A distanza di un paio d’anni e mazzo praticamente tutti riconoscono l’errore: il governo Monti non doveva nascere (super-ego? amor di patria?). Piuttosto si doveva andare al voto.

Probabilmente nei prossimi giorni nascerà il governo Renzi  (super-ego? amor di patria?). Per fare cosa non si sa. Mi resta un po’ difficile credere in un rinsavimento di Alfano & Co (e perché no, anche di Berlusconi, del resto se gli restituisci il ruolo di padre della patria…) tale da consentire di mettere in atto ciò che serve per il lavoro, per ristabilire gli equilibri in Europa. Cosucce, insomma. Se lo schema non cambia, assisteremo ad un altro periodo imprecisato di galleggiamento, di tira e molla, di mezze riforme. Vedremo.

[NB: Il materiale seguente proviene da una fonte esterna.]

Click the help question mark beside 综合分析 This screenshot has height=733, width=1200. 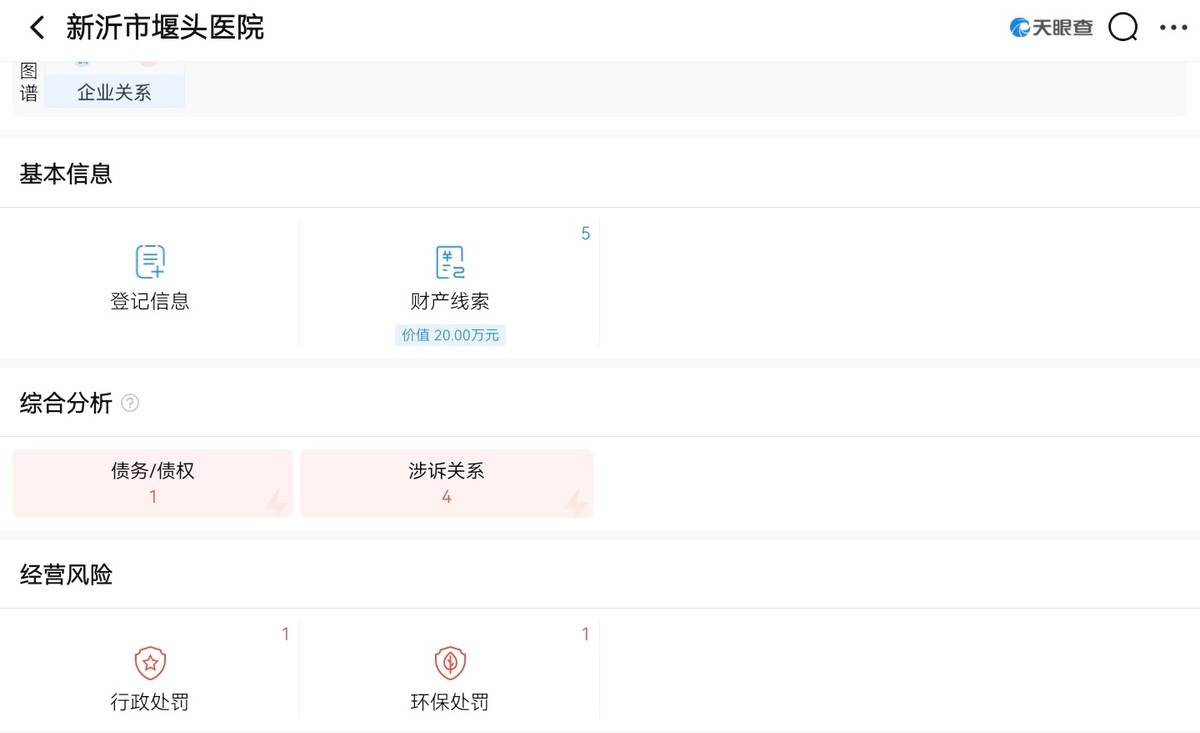tap(129, 403)
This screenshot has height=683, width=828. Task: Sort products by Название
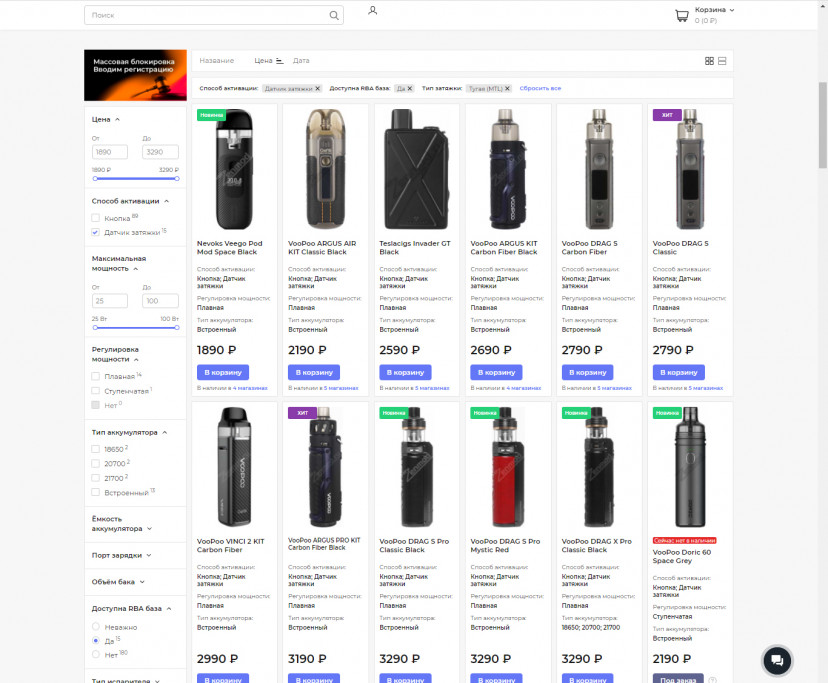coord(216,61)
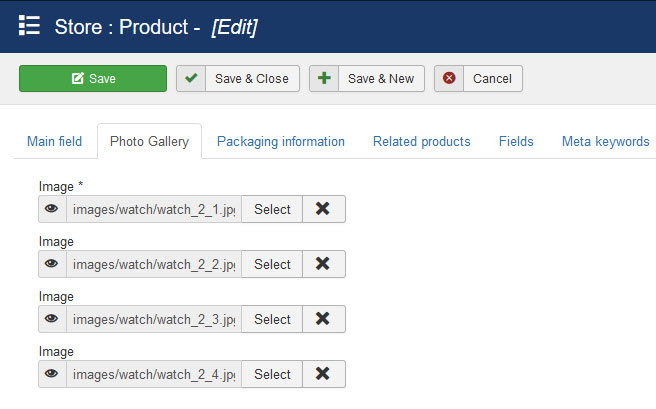Viewport: 656px width, 409px height.
Task: Click the list icon beside Store title
Action: pyautogui.click(x=29, y=26)
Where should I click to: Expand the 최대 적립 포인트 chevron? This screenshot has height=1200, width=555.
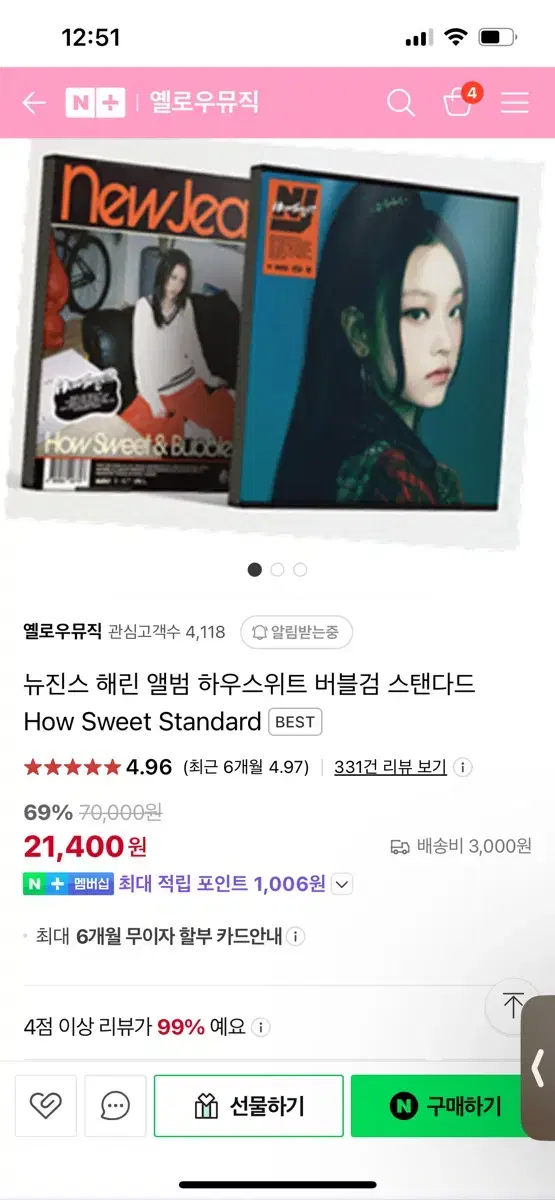342,884
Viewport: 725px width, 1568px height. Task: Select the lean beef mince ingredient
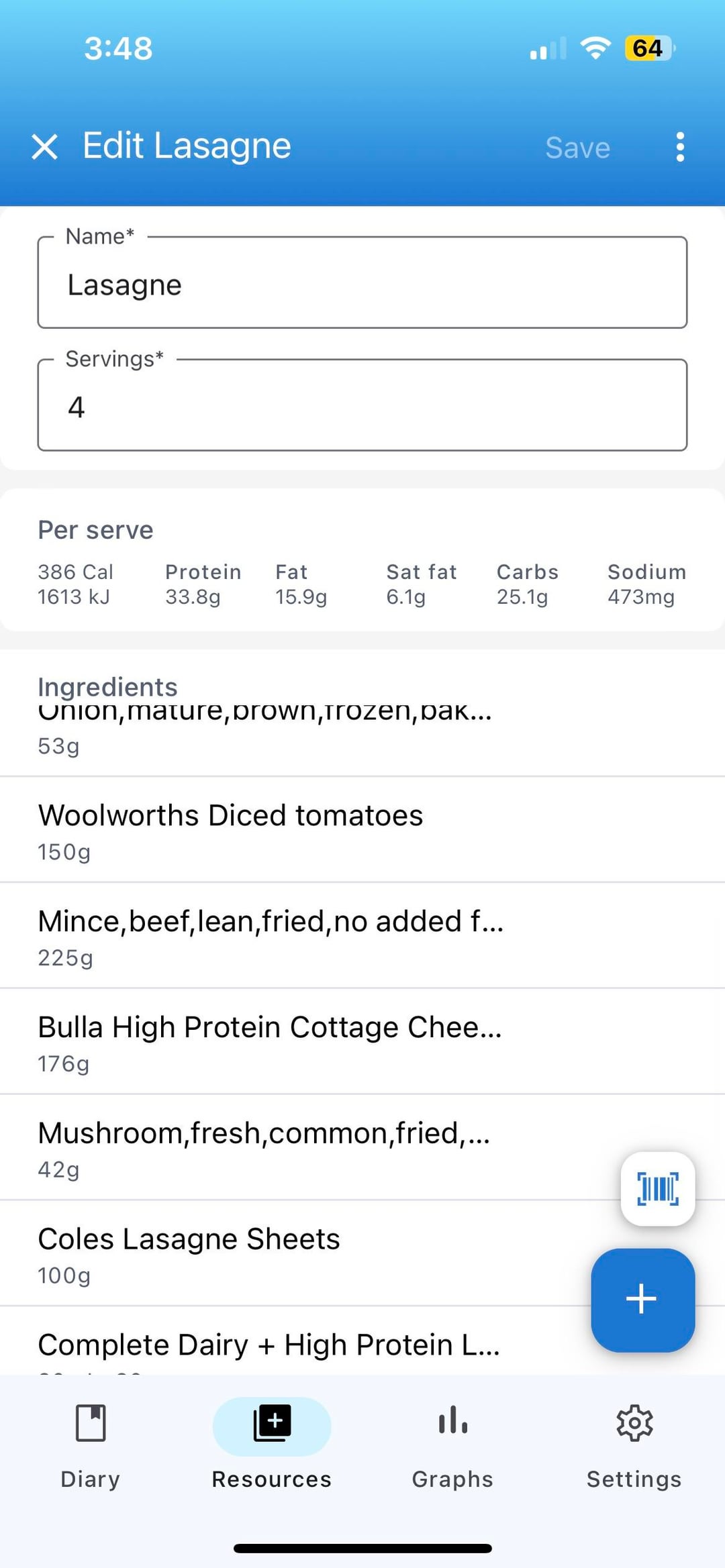[269, 937]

Ciò che è praticamente certo è che, tra qualche tempo, tutti saranno d’accordo sul fatto che sarebbe stato meglio andare a votare.

Ad oggi, la voce contraria sembra essere una sola (anche se la “base” inizia a farsi sentire).

p.s offrire ad Enrico Letta un posto di ministro degli esteri, oppure nella Commissione Europea, sarebbe davvero squallido. Roba da Prima Repubblica.